Я выразительно пожимаю плечами, мол, а вдруг я завтра попаду под автобус?
– И что же, учеба в Кембридже оправдывает ваши ожидания?
– Тот, кто недоволен Кембриджем, не заслуживает того, чтобы здесь учиться. В моей комнате жили Эразм, Петр Великий и лорд Байрон. Честное слово. – Ложь, конечно, но актер я неплохой. – Перед сном я часто думаю о них, глядя на потолок моей комнаты, ничуть не изменившийся с тех времен. Вот это – настоящий Кембридж. Во всяком случае, для меня, – заявляю я; эта отработанная речь всегда пользуется успехом у женщин. – Кстати, меня зовут Хьюго. Хьюго Лэм.
Инстинкт подсказывает, что не стоит пожимать ей руку.
С ее губ срывается:
– Иммакюле Константен.
Ну и имечко! Ручная граната из семи слогов.
– Вы француженка?
– Я родом из Цюриха.
– Обожаю Швейцарию. И каждый год езжу кататься на лыжах в Ла-Фонтен-Сент-Аньес: там у моего приятеля есть шале. Вы там бывали?
– Случалось. – Она опускает на колено руку в замшевой перчатке и говорит: – Вы изучаете политику, Хьюго Лэм.
Ничего себе!
– Как вы догадались?
– Расскажите-ка мне о власти. Что это такое?
Да уж, ее кембриджские замашки намного лучше моих!
– Вы хотите обсудить со мной проблему власти? Прямо здесь и сейчас?
Она склоняет очаровательную голову:
– Не существует иного времени, кроме настоящего.
– Ну, хорошо. – Чего не сделаешь ради высшего класса. – Власть – это способность заставить окружающих делать то, чего они делать не стали бы, или удержать их от того, что они непременно стали бы делать.

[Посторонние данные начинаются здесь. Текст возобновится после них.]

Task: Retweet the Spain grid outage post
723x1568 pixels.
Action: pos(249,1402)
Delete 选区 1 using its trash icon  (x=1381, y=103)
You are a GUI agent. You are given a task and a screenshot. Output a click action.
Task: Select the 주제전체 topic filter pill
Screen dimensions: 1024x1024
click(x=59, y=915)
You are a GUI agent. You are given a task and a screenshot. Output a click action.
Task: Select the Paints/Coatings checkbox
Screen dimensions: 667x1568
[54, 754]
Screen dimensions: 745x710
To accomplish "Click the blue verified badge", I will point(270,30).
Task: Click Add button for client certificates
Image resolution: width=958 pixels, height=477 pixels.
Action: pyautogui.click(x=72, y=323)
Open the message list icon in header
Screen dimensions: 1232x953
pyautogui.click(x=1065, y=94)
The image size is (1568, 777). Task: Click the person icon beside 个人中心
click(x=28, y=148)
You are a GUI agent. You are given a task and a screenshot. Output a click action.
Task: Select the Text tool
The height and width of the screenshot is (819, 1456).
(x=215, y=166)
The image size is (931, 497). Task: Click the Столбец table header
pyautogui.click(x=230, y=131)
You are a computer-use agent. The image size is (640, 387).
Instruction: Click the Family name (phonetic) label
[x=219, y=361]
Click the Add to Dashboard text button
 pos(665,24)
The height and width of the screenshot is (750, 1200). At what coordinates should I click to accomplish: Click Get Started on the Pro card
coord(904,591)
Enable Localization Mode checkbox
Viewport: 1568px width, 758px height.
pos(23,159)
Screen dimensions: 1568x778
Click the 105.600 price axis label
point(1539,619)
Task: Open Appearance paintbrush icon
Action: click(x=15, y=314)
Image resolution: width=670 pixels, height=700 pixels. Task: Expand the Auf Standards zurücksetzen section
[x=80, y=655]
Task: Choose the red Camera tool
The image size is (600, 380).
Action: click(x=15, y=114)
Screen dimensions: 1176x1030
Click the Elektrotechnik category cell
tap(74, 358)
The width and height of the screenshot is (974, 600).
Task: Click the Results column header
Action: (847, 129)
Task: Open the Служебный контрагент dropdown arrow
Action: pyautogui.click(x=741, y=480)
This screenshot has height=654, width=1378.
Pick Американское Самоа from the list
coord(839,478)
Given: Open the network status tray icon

Лицо Иммакюле Константен остается непроницаемым.
– И каким же образом?
– С помощью принуждения и поощрения. Кнутом и пряником, хотя с определенной точки зрения это одно и то же. Принуждение основано на боязни насилия или страданий. «Подчинись, не то пожалеешь». В десятом веке с помощью этого принципа датчане успешно взимали дань; на этом держалась сплоченность стран Варшавского договора, да и задиры на детской площадке правят с помощью того же. На этом основаны закон и порядок. Именно поэтому мы сажаем преступников в тюрьму, а демократические государства стремятся монополизировать силу.